Tribal Group PLC
18 July 2003
NOT FOR RELEASE, PUBLICATION OR DISTRIBUTION, IN WHOLE OR IN PART, IN, INTO OR
FROM THE UNITED STATES, CANADA, AUSTRALIA OR JAPAN
18 July 2003
Recommended offer
by
Dresdner Kleinwort Wasserstein
on behalf of
Tribal Group plc
for
HACAS Group PLC
Offer declared Unconditional Save For Listing of Tribal Shares
The board of Tribal Group plc ('Tribal' or the 'Company') announces that
following the EGM of the Company earlier today, at which the resolution to
approve the Acquisition was passed, the Offer has been declared unconditional as
to acceptances and in all other respects save for the listing of the New Tribal
Shares. It is expected that the Admission of the New Tribal Shares will take
place on Monday 21 July at which time the Offer will become wholly
unconditional.
By 3.00pm on 17 July 2003, valid acceptances of the Offer had been received in
respect of a total of 29,415,834 HACAS Group plc ('HACAS') Shares representing
approximately 92.7 per cent. of the HACAS Shares to which the Offer relates.

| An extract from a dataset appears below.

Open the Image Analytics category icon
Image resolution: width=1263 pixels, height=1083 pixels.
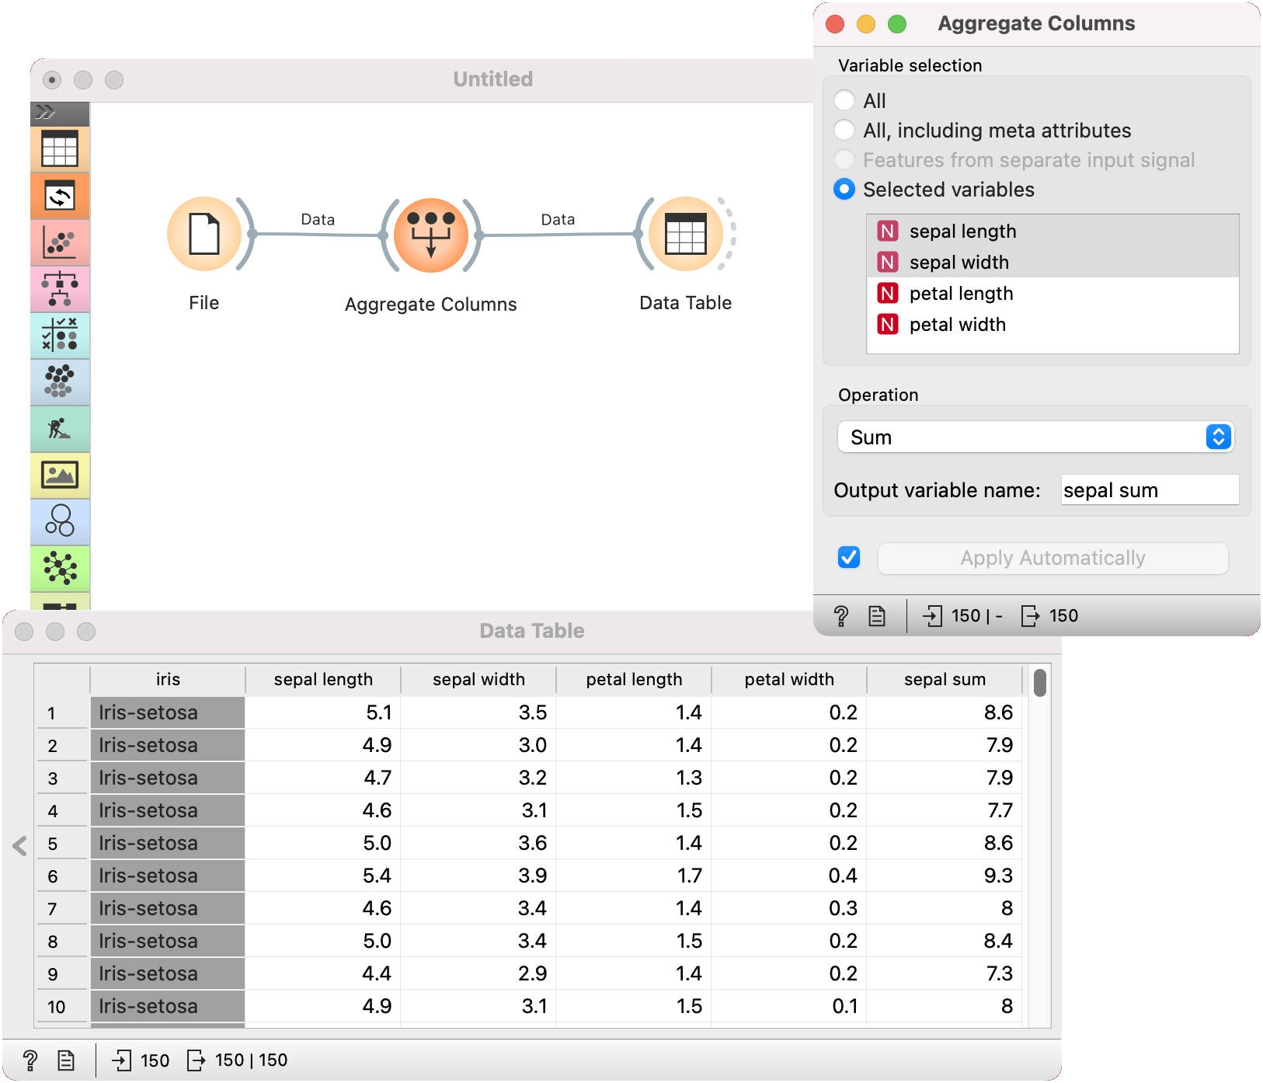coord(60,475)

This total includes acceptances in respect of 20,587,123 HACAS Shares
representing approximately 67.0 per cent. of HACAS existing issued share capital
pursuant to the irrevocable undertakings to accept the Offer from certain of the
HACAS Directors.
The Company will close the Mix and Match Facility at 11.59 pm on the date on
which the Offer becomes unconditional in all respects.

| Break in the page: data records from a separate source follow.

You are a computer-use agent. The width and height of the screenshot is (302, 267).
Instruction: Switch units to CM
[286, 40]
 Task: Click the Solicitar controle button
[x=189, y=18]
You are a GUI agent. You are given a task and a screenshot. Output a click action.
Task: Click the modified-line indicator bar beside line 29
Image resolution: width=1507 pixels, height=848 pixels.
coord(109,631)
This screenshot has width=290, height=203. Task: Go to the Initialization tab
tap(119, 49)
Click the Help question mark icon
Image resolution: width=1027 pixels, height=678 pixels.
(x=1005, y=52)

The Offer will remain open for acceptance until further notice subject to the
terms set out in the Offer Document and the Form of Acceptance.
Save as disclosed in this announcement, neither Tribal, nor any persons acting,
or deemed to be acting, in concert with Tribal held any HACAS Shares (or rights
over HACAS Shares) prior to the Offer Period and neither Tribal nor any persons
acting, or deemed to be acting, in concert with Tribal have acquired or agreed
to acquire any HACAS Shares (or rights over HACAS Shares) since the commencement
of the Offer Period.
Forms of Acceptance not yet returned should be completed and returned in
accordance with the instructions set out on the Form of Acceptance and in the
Offer Document, so as to be received as soon as possible.
The words and expressions defined in the Offer Document dated 26 June 2003 shall
apply for the purposes of this announcement.
Enquiries:
Tribal Group plc 01285 886020
Henry Pitman
Simon Lawton
HACAS Group PLC 020 7609 9491
Julian Ashby
Derek Joseph
The Offer is not being made and will not be made, directly or indirectly, in or
into, or by the use of mails or any means or instrumentality (including, without
limitation, telephonically or electronically) of interstate or foreign commerce
of, or any facility of a national securities exchange of, the United States,
Canada, Australia or Japan and the Offer will not be capable of acceptance by
any such use, means, instrumentality or facilities from within the United
States, Canada, Australia or Japan.
Dresdner Kleinwort Wasserstein, which is authorised and regulated by the
Financial Services Authority, is acting for Tribal and for no-one else in
connection with the Offer and will not be responsible to anyone other than
Tribal for providing the protections afforded to customers of Dresdner Kleinwort
Wasserstein, or for affording advice in relation to the contents of this
announcement or any matters referred to herein.